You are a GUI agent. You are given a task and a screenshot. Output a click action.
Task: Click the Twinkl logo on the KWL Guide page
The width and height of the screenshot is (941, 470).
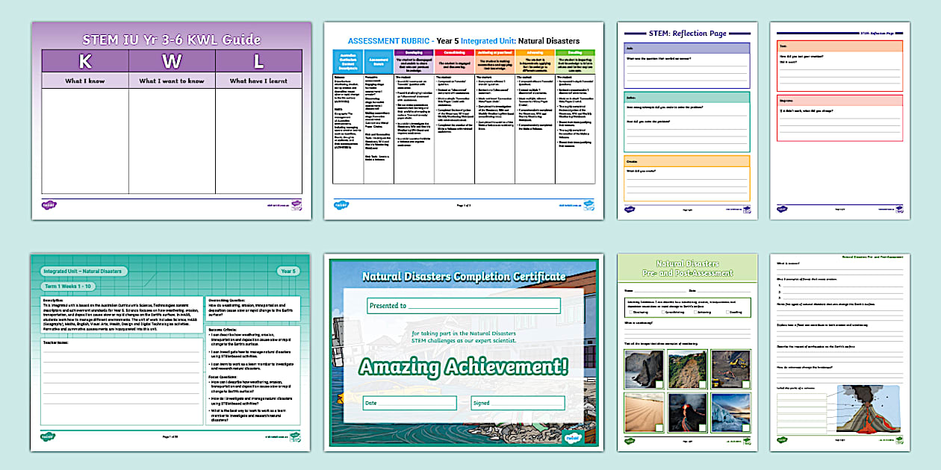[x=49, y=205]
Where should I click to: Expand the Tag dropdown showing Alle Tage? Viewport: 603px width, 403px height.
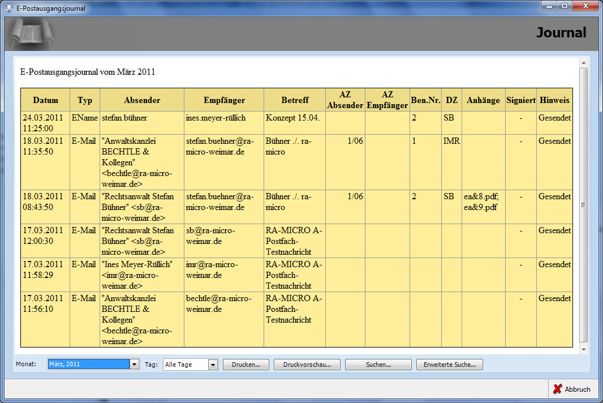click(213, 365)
...
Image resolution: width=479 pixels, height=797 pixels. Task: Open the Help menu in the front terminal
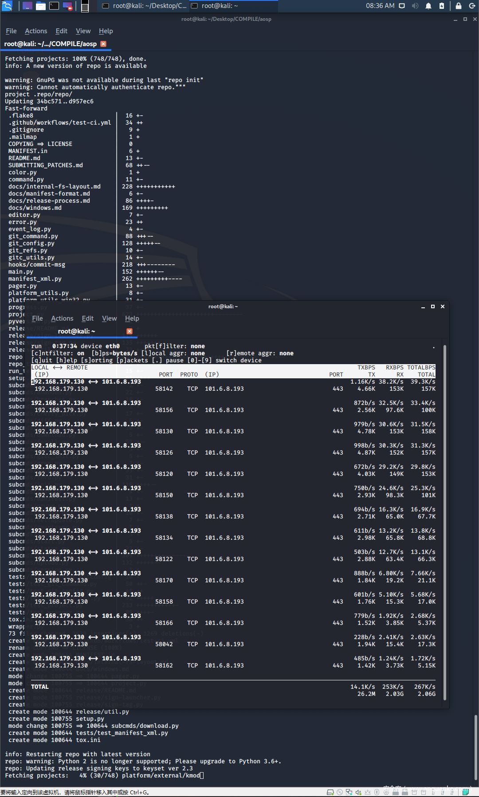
* * *
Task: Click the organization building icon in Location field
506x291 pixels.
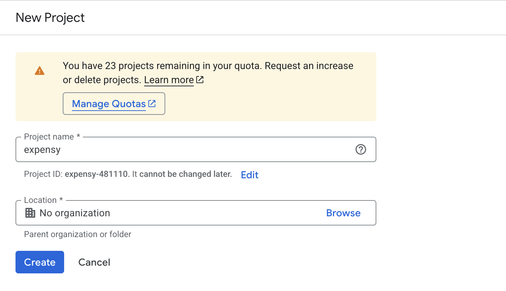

Exercise requirements =
Once you have read through the entries above, state how many lines hold the word "pixels", giving nothing but the number.

Exercise answer =
2